» CONSIGNES DE L'EXERCICE:
- a) D'après l'extrait sur les repentis en Belgique, en quelle année le gouvernement a-t-il commandé une étude universitaire sur la question ?
- b) Pour chaque affirmation, répondez par oui ou par non selon l'extrait sur les repentis en Belgique, puis citez les mots qui tranchent : (i) la Belgique dispose de règles générales sur la reconnaissance des repentis par la justice pénale ; (ii) l'avant-projet du ministère de la Justice a mené à un projet définitif ; (iii) des propositions de loi ont été déposées à la Chambre des représentants.

====== EXTRAIT SOURCE ======

BELGIQUE



Il n'existe pas de règles générales sur la reconnaissance des repentis par la justice pénale, mais il existe, notamment dans le code pénal, plusieurs dispositions accordant une exemption ou une réduction de peine à celui qui dénonce une infraction dont il est le coauteur ou le complice. Certaines remontent au XIX e siècle, d'autres ont été introduites récemment.

Depuis une dizaine d'années, la mise en place d'un droit des repentis pour lutter contre la grande criminalité et le crime organisé est régulièrement évoquée , aussi bien dans les rapports des commissions d'enquête parlementaires que dans les projets du gouvernement.

En 1997, la question a fait l'objet d'une étude universitaire commandée par le gouvernement. Cette étude a donné lieu à un avant-projet de loi du ministère de la Justice , mais, faute de consensus au sein du gouvernement, aucun projet définitif n'a été élaboré. Récemment, deux propositions de loi reprenant la plupart des dispositions de l'avant-projet ont été déposées à la Chambre des représentants.

====== DONNÉES FOURNIES ======

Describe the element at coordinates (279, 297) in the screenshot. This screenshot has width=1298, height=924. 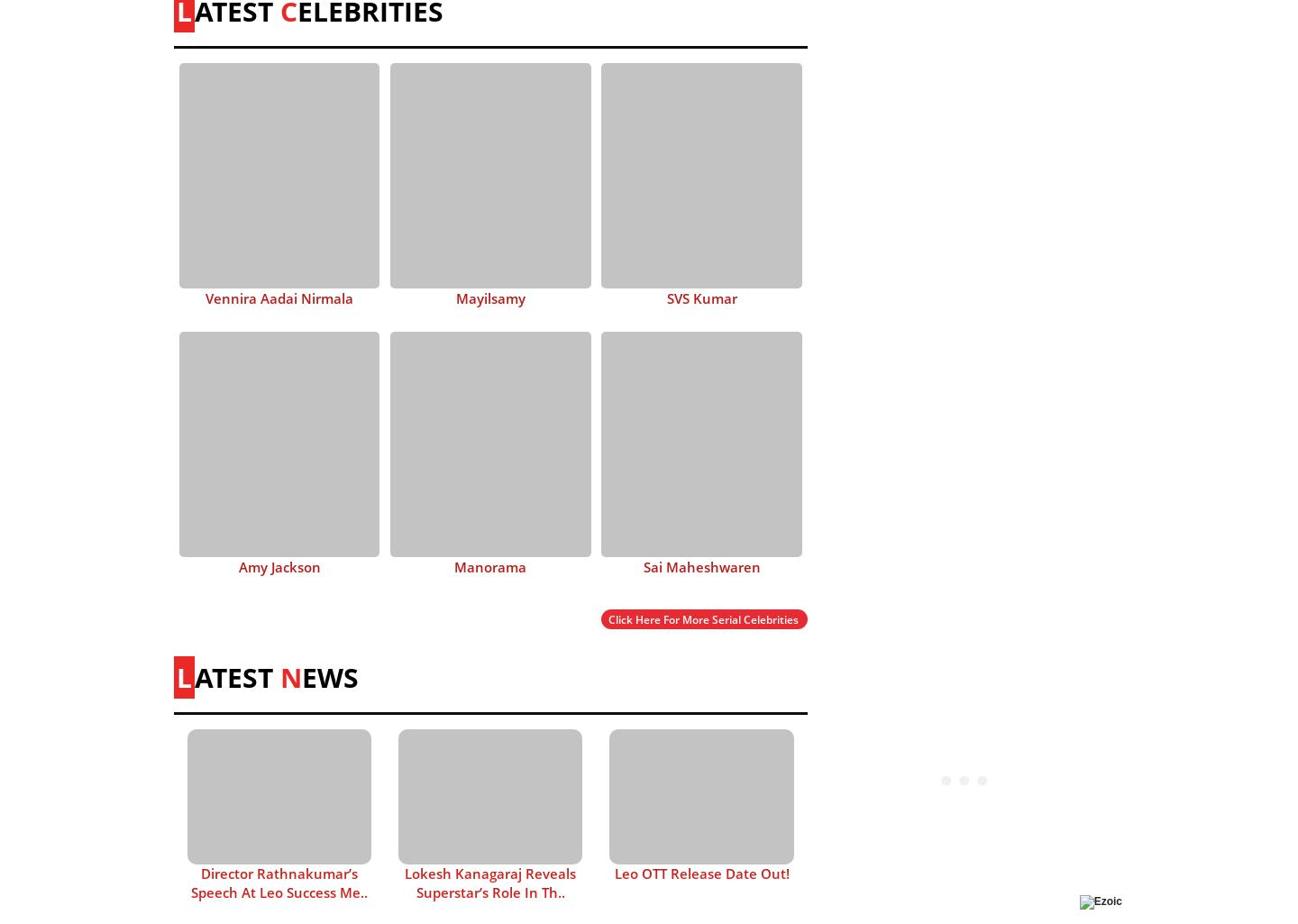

======

» RÉPONSES ATTENDUES:
- a) En 1997.

- b)
(i) Non : « Il n'existe pas de règles générales sur la reconnaissance des repentis par la justice pénale ».
(ii) Non : « aucun projet définitif n'a été élaboré ».
(iii) Oui : « deux propositions de loi reprenant la plupart des dispositions de l'avant-projet ont été déposées à la Chambre des représentants ».